DATA FOR THE TASK =
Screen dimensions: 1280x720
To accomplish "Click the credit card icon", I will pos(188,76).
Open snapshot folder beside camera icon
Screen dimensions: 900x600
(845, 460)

WORK INSTRUCTION = In full and without alteration, output the listing.

RESULT FOR THIS TASK =
Screen dimensions: 1280x720
To accomplish "Click the credit card icon", I will pos(188,76).
Open snapshot folder beside camera icon
Screen dimensions: 900x600
(845, 460)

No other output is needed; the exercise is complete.